Recent developments in autonomy offer several opportunities that might lead to a paradigm shift in several domains including military ground systems. In this new paradigm, humans and autonomous assets (such as vehicles) can collaborate during operation as a team to improve capabilities of existing human operated systems. In a team, autonomous assets as well as humans have inherent limitations in distinct mission-related attributes. For example, autonomous assets are limited in terms of real-time computational power, amount and accuracy of sensor data and accuracy of decision-making capabilities of artificial intelligence methods. At the same time, humans are limited in terms of cognitive loads, fatigue and reaction time.

A fundamental research challenge emerging is how to make complex decisions and perform the corresponding set of actions synergistically when humans and autonomous systems work together to achieve superior capability than the sum of these two taken alone. This requires an efficient distribution of the tasks each decision-maker can perform better relative to the others.

The effort in Year 1 will focus on creating simplified models of human and autonomous asset decision-making and using these models to coordinate a set of tasks for a complex mission with given team size and composition. These models will be simple enough to explore various task distributions and coordination strategies but will also include the right attributes to capture the dynamics of human-autonomous asset collaboration. The effort in Year 2 will create high-fidelity AI processes with state-of-the-art methods to replace the simplified model of autonomous assets and optimize the task distribution between humans and autonomous members. The high-fidelity AI processes will allow exploring the limitations and the benefits of existing AI methods and their impact on the team decision-making. The effort in Year 3 will replace the model of human decision making with real people in the loop in virtual environments (such as video games). These environments will allow exploring the human factors and the creative power of human cognition. The results of this study can change the way we conceive the human-autonomous asset collaboration today and inform the hardware/software design of more synergistic autonomous systems for the future.

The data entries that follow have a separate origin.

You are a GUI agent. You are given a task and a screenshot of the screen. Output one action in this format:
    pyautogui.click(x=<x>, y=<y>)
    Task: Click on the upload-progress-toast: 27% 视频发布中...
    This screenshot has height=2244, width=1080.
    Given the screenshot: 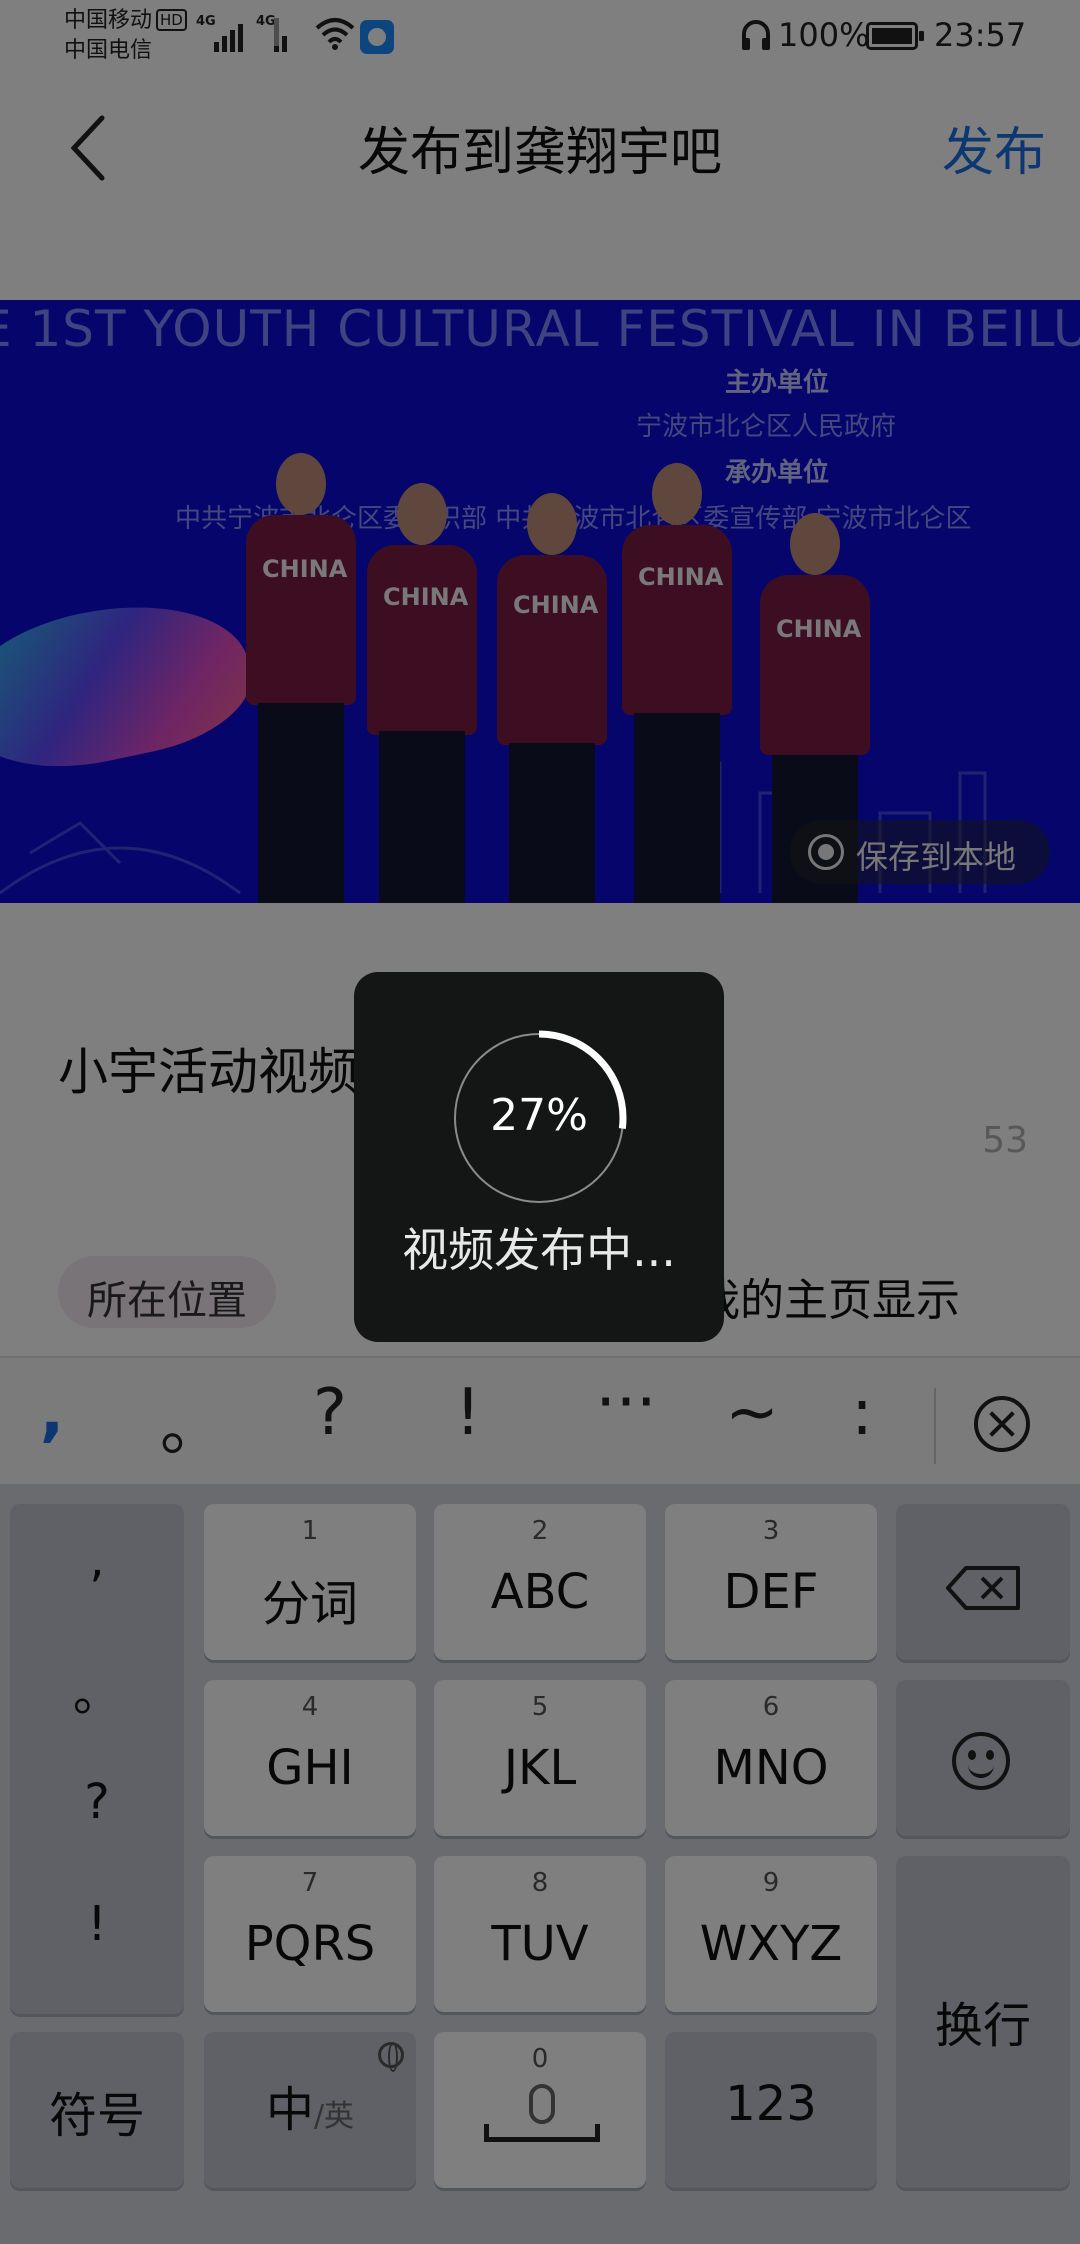 What is the action you would take?
    pyautogui.click(x=539, y=1157)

Publications from Prior Work closely related to the proposed project:

  • Bayrak A. E., Collopy A., Papalambros P., Epureanu B., “Multiobjective Optimization of Modular Design Concepts for a Collection of Interacting Systems.” Structural and Multidisciplinary Optimization, 57(1), 83-94, 2017.
  • Bayrak A. E., Egilmez M. M., Kuang H., Li X., Park J. M., Hu J., Papalambros P. Y., Epureanu B.I., Umpfenbach E., Anderson E., and Gorsich D., “A System of Systems Approach to Strategic Feasibility of Modular Vehicle Fleets.” IEEE Transactions on Systems, Man, and Cybernetics: Systems, (99), 1-13, 2018.
  • Li X., Epureanu B. I., “Intelligent Agent-based Dynamic Scheduling for Military Modular Vehicle Fleets.” Proceedings of the 2017 Industrial and Systems Engineering Conference, Pittsburgh, PA, May 20-23, 2017.
  • Li X., Epureanu B. I., “Robustness and Adaptability Analysis of Future Military Modular Fleet Operation System.” Proceedings of the 2017 Dynamic Systems and Control Conference, Tysons Corner, VA, Oct 11-13, 2017.
  • Li X., Epureanu B. I., “An Agent-based Approach for Optimizing Modular Vehicle Fleet Operation.” International Journal of Production Economics, 2018 (to be submitted).
  • Li X., Epureanu B. I., “Analysis of Fleet Modularity in an Artificial Intelligence Based Defender-Attacker Game.” Journal of Operations Management, 2018 (to be submitted).